• [Activity]:
Extract the stretch of rows from the line containing "Identify the location of tree-families: ⊞" through the line containing "Looking at the image, I should click on (1233, 11).", copying every line in that range verbatim with both ends included.

• [Records for the task]:

::::

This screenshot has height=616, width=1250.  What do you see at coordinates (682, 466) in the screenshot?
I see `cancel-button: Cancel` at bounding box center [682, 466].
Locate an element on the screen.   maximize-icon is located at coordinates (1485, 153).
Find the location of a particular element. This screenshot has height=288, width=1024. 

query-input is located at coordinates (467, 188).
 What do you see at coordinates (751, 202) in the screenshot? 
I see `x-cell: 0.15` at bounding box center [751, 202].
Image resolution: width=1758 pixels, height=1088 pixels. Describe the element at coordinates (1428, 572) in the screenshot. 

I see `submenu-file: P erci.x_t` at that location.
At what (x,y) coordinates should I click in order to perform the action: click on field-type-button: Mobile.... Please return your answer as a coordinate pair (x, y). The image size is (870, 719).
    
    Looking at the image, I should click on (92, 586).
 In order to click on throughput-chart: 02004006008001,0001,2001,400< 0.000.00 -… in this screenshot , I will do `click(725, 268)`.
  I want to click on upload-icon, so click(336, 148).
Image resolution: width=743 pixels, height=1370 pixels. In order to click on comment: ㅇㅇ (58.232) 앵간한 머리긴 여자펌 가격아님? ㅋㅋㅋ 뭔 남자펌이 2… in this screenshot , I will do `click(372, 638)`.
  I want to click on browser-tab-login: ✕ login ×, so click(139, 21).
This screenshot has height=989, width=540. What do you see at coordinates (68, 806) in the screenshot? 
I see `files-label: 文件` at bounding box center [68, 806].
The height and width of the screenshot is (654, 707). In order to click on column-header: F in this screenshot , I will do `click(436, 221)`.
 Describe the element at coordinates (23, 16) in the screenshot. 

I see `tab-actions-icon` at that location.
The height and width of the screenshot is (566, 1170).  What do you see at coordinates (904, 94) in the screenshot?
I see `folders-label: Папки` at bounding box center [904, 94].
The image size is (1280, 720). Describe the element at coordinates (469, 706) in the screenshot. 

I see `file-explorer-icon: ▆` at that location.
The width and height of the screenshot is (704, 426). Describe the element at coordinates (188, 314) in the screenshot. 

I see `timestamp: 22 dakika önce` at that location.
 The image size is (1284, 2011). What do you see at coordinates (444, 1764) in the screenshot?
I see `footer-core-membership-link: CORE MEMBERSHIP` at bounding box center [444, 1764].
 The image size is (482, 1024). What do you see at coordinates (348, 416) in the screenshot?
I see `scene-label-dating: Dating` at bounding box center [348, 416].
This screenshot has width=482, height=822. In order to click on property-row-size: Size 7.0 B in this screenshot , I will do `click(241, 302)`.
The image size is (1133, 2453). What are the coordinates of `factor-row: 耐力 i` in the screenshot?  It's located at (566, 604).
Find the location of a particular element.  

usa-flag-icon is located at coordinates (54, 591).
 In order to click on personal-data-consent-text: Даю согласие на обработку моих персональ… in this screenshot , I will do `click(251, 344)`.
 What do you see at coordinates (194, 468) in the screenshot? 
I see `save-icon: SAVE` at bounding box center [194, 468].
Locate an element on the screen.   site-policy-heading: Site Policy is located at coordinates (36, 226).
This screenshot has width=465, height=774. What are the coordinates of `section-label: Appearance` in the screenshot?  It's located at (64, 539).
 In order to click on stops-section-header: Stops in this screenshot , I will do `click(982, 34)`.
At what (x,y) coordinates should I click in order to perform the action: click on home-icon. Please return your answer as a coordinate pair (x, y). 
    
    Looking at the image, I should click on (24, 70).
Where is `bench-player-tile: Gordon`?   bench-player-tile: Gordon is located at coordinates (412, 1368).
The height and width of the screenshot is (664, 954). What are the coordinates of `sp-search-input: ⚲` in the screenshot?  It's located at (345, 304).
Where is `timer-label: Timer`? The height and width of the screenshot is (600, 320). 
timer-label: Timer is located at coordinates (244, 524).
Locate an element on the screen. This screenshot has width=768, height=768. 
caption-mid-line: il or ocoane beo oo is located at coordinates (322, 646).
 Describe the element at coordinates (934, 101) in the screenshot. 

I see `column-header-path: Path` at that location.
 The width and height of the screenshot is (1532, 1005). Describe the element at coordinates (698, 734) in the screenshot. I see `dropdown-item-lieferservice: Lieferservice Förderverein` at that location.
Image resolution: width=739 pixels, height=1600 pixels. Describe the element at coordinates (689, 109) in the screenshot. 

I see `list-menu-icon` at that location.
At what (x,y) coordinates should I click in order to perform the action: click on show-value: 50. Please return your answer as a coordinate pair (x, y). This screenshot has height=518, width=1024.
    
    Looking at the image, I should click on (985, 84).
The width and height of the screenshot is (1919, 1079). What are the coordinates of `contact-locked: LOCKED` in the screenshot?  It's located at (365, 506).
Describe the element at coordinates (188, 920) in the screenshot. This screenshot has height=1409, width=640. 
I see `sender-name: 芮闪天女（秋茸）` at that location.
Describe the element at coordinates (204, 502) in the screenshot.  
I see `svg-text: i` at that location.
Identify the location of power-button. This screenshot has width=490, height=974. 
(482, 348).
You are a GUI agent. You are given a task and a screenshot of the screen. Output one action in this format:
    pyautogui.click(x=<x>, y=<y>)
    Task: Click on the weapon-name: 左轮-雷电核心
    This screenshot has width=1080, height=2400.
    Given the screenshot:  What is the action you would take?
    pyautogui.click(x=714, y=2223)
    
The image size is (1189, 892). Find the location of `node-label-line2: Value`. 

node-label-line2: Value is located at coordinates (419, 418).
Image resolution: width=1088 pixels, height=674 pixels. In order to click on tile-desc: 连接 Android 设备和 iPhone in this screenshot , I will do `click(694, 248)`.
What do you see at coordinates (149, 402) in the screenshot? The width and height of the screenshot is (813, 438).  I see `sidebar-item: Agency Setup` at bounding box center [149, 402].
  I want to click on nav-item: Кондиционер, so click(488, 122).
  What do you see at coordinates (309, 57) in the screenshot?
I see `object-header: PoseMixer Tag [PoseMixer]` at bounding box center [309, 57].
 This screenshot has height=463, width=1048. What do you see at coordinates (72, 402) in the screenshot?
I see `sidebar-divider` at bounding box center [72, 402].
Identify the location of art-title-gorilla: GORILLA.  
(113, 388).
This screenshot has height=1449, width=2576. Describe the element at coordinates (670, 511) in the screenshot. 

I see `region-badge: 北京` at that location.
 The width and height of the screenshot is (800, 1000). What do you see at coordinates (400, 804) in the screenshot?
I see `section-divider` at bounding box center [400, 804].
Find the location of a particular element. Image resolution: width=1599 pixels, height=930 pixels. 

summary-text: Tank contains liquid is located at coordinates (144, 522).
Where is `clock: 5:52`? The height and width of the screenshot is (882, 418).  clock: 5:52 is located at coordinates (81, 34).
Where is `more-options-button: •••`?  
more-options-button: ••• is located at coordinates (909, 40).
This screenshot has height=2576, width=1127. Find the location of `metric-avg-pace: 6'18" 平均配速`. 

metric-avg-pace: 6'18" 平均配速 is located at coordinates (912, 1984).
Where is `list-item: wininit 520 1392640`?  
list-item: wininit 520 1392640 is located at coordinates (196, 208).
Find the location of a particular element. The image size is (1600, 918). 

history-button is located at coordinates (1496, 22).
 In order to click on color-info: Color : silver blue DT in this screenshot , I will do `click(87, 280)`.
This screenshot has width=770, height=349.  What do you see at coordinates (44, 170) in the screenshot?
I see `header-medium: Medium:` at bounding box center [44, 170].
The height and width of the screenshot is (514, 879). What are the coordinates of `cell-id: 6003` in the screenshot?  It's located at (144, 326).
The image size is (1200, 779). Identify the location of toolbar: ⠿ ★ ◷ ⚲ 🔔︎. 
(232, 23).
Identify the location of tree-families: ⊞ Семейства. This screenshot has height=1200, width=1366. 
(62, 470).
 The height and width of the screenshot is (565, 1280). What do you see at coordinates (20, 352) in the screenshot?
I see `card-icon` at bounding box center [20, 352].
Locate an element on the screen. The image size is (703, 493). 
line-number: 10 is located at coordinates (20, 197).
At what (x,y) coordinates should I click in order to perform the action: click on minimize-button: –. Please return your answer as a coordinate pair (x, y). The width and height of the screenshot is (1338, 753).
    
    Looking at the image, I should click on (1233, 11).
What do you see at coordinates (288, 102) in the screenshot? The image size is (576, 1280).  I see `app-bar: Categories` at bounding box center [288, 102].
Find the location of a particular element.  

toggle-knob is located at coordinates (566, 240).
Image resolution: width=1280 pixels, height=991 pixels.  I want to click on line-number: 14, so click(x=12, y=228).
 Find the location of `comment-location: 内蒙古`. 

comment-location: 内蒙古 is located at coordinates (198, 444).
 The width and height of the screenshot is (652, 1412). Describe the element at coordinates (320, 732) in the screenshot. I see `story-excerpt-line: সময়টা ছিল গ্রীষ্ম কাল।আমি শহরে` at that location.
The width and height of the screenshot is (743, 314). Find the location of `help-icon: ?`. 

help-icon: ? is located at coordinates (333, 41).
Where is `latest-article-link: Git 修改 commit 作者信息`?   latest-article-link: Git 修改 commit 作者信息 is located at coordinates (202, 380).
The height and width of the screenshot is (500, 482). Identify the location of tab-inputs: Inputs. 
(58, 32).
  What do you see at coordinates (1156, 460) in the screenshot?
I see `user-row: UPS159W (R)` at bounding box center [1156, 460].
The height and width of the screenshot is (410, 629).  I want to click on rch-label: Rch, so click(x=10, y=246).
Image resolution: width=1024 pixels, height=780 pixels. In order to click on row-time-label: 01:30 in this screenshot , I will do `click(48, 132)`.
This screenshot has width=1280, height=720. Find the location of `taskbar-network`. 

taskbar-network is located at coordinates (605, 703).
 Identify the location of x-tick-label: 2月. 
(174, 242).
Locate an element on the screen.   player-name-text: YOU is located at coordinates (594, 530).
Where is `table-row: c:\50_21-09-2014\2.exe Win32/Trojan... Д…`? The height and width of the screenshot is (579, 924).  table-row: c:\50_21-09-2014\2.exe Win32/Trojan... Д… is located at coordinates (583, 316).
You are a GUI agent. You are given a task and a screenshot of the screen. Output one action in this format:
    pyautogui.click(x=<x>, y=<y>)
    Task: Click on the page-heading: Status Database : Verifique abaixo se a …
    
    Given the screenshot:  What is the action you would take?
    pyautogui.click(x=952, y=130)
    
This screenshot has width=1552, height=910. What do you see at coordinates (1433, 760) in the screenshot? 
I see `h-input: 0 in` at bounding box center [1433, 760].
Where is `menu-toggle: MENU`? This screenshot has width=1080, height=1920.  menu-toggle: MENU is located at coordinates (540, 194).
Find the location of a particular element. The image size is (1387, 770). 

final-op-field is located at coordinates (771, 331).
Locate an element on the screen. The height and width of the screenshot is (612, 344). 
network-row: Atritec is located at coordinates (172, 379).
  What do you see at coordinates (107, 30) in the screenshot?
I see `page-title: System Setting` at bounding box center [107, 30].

::::

• [Response below]:
Identify the location of tree-families: ⊞ Семейства. This screenshot has height=1200, width=1366. 
(62, 470).
 The height and width of the screenshot is (565, 1280). What do you see at coordinates (20, 352) in the screenshot?
I see `card-icon` at bounding box center [20, 352].
Locate an element on the screen. The image size is (703, 493). 
line-number: 10 is located at coordinates (20, 197).
At what (x,y) coordinates should I click in order to perform the action: click on minimize-button: –. Please return your answer as a coordinate pair (x, y). The width and height of the screenshot is (1338, 753).
    
    Looking at the image, I should click on (1233, 11).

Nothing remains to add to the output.